Magnesium Supplements –

Sure, eating bananas is good for osteoarthritis due to the potassium, but did you know magnesium benefits bones, too? One large study published in the American Journal of Clinical Nutrition and using subjects from the Framingham Heart Study found people who ate diets high in potassium and magnesium had higher bone density readings and stronger bones than those who didn’t.

“Magnesium has been known to help alleviate symptoms of arthritis. But despite that tens of millions of U.S. adults have arthritis, many people are low in magnesium and other important minerals,” says Michele M. Barrett, Executive Director at The Arthritis Research Institute of America.
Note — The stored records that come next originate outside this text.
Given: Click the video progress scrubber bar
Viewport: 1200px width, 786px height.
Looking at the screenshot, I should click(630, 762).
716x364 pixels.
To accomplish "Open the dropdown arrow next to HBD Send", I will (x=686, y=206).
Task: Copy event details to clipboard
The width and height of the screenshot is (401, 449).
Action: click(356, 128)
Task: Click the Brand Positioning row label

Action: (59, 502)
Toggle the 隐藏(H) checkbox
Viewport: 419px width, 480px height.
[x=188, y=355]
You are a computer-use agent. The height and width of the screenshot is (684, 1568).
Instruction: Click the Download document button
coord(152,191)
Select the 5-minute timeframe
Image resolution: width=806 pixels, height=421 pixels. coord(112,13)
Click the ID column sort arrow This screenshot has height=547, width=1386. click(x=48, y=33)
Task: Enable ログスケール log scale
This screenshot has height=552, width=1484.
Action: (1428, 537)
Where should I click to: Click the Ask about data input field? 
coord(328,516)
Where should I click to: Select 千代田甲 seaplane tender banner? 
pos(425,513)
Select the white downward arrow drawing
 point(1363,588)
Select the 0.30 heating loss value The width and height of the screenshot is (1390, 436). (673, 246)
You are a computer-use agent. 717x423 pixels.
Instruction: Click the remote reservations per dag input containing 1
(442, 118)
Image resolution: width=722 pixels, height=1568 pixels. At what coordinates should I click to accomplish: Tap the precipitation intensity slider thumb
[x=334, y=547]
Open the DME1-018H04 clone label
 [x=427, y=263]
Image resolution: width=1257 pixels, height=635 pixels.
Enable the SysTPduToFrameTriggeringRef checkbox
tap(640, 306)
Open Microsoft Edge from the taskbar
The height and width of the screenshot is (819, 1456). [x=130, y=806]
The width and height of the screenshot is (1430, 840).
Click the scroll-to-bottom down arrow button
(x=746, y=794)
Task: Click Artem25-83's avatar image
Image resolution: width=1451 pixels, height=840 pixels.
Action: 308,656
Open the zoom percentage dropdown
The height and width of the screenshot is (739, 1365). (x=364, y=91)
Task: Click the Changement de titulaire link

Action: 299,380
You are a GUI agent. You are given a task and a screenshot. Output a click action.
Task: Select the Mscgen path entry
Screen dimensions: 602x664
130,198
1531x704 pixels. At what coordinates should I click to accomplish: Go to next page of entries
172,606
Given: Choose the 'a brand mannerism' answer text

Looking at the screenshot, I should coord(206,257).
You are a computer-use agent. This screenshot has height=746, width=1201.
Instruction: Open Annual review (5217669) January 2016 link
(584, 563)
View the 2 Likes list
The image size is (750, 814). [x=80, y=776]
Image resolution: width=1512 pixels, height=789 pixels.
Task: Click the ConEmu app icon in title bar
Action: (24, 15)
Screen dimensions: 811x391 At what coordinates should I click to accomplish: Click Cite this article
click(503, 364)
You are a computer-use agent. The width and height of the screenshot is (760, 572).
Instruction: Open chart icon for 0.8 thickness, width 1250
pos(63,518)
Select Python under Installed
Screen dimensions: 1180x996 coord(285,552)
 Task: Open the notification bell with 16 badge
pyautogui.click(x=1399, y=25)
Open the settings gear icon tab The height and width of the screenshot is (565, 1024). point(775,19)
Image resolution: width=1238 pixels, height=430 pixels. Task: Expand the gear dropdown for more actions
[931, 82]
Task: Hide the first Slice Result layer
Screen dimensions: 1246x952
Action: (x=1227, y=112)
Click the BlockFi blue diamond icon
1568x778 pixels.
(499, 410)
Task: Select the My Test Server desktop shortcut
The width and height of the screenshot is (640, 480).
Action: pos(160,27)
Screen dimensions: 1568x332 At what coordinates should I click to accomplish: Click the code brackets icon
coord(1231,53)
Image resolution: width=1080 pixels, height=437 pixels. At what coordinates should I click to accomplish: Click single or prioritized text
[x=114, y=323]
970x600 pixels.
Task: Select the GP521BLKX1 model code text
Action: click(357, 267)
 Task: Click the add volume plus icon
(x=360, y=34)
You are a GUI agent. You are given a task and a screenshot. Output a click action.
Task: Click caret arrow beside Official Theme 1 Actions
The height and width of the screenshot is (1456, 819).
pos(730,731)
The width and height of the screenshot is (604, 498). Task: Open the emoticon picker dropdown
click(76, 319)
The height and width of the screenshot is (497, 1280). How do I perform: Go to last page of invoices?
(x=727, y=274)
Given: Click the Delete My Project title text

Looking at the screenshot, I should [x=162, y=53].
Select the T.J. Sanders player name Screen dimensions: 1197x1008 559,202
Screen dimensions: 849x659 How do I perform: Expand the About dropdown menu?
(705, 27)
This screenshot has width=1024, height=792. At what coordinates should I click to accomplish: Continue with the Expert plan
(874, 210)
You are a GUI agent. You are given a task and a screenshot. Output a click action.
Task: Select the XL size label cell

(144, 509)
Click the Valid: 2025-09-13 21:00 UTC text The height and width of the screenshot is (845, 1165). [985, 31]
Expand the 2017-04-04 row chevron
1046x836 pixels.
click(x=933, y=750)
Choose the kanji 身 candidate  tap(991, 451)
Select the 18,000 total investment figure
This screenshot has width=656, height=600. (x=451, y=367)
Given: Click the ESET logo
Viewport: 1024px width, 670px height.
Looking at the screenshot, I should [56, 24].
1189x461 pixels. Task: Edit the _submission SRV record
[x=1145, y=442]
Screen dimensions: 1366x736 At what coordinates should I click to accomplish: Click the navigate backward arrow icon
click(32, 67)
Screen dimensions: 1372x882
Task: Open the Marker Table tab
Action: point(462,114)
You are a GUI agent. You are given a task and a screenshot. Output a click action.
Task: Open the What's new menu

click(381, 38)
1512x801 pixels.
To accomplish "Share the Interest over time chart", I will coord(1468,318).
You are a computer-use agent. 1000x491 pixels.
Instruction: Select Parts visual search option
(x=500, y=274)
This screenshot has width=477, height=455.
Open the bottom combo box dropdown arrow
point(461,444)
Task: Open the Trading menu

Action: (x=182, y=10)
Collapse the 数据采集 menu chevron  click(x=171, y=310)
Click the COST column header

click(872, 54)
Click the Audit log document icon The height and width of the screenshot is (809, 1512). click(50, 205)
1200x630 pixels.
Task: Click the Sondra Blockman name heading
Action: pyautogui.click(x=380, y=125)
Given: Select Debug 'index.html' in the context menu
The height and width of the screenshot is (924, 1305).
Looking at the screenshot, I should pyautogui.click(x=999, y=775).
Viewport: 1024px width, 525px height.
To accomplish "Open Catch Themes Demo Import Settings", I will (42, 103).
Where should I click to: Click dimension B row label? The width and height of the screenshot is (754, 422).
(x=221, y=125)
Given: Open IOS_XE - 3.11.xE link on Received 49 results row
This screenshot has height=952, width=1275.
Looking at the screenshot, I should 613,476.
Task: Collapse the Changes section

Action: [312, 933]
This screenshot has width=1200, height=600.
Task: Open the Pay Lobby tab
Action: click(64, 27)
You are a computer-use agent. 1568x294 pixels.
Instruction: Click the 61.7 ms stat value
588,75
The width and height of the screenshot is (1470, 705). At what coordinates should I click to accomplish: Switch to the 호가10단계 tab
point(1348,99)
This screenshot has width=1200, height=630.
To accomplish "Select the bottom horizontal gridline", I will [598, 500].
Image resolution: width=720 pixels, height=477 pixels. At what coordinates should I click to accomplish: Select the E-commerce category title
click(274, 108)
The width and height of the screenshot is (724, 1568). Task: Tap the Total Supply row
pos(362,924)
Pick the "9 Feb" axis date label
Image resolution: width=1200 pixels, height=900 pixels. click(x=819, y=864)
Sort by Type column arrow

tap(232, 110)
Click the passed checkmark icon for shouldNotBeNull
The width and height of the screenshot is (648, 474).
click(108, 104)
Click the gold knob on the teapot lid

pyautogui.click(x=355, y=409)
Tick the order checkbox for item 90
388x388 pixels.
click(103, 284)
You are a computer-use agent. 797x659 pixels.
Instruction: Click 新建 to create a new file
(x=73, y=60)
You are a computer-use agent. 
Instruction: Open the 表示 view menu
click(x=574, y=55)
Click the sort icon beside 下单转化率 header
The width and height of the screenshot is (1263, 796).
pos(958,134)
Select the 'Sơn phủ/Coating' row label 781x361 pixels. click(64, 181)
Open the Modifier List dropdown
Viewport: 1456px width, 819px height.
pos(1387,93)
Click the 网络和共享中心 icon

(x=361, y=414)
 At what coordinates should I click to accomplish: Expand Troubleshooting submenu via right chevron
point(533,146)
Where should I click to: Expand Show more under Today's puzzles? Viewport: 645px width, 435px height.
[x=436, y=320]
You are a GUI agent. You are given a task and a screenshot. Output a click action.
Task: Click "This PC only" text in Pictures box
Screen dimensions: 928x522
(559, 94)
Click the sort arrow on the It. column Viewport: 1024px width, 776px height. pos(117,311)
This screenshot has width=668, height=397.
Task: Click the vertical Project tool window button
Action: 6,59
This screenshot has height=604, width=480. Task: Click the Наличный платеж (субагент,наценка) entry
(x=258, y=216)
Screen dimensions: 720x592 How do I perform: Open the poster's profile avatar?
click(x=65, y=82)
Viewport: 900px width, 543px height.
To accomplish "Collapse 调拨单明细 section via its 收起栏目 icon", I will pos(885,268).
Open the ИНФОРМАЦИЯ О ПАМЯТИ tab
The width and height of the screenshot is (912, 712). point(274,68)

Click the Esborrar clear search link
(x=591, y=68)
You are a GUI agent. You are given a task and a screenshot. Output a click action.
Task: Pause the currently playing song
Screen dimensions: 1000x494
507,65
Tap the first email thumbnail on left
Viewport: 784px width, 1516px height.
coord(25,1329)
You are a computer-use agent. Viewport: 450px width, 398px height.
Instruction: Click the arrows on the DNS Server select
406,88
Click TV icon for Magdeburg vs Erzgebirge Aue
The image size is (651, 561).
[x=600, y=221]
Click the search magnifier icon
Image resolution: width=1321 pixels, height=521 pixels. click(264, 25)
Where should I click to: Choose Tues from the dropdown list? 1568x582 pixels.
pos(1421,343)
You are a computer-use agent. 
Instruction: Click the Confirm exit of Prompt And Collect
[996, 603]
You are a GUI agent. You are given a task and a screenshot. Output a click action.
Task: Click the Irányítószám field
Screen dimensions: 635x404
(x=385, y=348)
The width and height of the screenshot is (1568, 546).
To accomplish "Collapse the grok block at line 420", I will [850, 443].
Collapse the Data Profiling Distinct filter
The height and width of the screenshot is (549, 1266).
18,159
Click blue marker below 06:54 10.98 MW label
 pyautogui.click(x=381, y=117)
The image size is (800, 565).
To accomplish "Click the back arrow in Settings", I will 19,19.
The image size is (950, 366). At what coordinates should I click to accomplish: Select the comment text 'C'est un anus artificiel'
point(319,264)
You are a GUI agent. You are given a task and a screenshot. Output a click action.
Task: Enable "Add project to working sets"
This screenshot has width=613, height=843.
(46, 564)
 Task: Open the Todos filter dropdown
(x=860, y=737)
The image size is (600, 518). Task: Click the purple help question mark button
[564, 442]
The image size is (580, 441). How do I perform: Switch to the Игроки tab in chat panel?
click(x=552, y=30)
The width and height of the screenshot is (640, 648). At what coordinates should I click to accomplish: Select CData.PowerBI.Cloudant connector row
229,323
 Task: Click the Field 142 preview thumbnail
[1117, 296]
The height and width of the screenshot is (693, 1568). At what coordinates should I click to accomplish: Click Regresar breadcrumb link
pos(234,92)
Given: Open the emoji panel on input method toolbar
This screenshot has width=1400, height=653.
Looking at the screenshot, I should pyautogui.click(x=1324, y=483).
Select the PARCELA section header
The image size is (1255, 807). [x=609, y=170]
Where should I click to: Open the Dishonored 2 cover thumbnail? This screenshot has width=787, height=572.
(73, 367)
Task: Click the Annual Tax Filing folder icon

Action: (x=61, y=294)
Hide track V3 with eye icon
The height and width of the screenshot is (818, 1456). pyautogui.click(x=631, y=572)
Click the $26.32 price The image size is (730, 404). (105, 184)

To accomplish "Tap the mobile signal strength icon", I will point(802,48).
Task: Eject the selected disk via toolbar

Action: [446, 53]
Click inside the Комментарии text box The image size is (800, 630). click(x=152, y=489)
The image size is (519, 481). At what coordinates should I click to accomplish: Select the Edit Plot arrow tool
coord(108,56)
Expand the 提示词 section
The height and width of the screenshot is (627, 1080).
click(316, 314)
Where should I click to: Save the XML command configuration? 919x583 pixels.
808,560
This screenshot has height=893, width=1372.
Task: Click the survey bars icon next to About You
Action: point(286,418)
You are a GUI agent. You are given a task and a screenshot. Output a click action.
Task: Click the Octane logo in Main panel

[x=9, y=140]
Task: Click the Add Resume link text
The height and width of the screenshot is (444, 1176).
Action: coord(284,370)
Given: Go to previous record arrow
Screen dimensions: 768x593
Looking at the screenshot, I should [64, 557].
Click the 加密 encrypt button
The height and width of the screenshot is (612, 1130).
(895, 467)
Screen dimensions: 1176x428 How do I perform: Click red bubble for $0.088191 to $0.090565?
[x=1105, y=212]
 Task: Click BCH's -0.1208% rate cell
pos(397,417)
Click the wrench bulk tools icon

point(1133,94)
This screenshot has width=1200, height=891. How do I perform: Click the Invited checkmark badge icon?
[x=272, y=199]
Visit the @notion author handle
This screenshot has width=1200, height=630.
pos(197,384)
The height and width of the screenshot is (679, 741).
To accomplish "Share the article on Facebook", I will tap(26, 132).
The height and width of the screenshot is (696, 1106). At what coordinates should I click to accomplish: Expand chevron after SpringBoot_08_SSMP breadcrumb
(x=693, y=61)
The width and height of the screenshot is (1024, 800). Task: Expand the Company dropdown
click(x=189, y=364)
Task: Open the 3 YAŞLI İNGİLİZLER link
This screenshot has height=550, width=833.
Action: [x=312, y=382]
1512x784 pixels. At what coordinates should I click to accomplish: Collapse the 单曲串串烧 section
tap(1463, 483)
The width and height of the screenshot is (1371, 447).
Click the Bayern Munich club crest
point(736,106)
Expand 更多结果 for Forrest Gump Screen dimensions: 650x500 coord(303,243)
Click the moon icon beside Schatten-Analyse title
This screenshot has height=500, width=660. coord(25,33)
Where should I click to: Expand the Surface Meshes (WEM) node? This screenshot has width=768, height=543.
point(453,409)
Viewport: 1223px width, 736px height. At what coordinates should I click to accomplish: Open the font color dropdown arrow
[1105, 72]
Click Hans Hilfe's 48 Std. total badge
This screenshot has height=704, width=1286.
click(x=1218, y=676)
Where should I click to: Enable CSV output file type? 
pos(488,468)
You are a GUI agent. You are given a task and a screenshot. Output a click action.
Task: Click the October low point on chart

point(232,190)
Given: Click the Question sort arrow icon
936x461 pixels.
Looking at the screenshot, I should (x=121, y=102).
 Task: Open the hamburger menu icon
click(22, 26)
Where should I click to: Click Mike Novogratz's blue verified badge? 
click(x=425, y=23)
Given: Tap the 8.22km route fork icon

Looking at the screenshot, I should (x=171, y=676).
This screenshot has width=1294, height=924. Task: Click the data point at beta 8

Increasing magnesium intake isn’t difficult since magnesium is in so many foods.

Foods to Eat:

  • Nuts
  • Sunflower Seeds
  • Tofu
  • Dairy Products
  • Pineapple
  • Raisins
  • Artichokes
  • Avocados
  • Okra
  • Kidney Beans
  • Lima Beans
  • Whole Grains
  • Green Vegetables
  • Bananas and Plantains
  • Potatoes

These foods are also rich in potassium and calcium, two other nutrients that along with magnesium work to strengthen and protect bone.

If you are considering taking a supplement, Web MD states the daily recommended allowance for a woman age 31 and over who is not pregnant or breastfeeding is 320 mg/day. Males are 420 mg/day.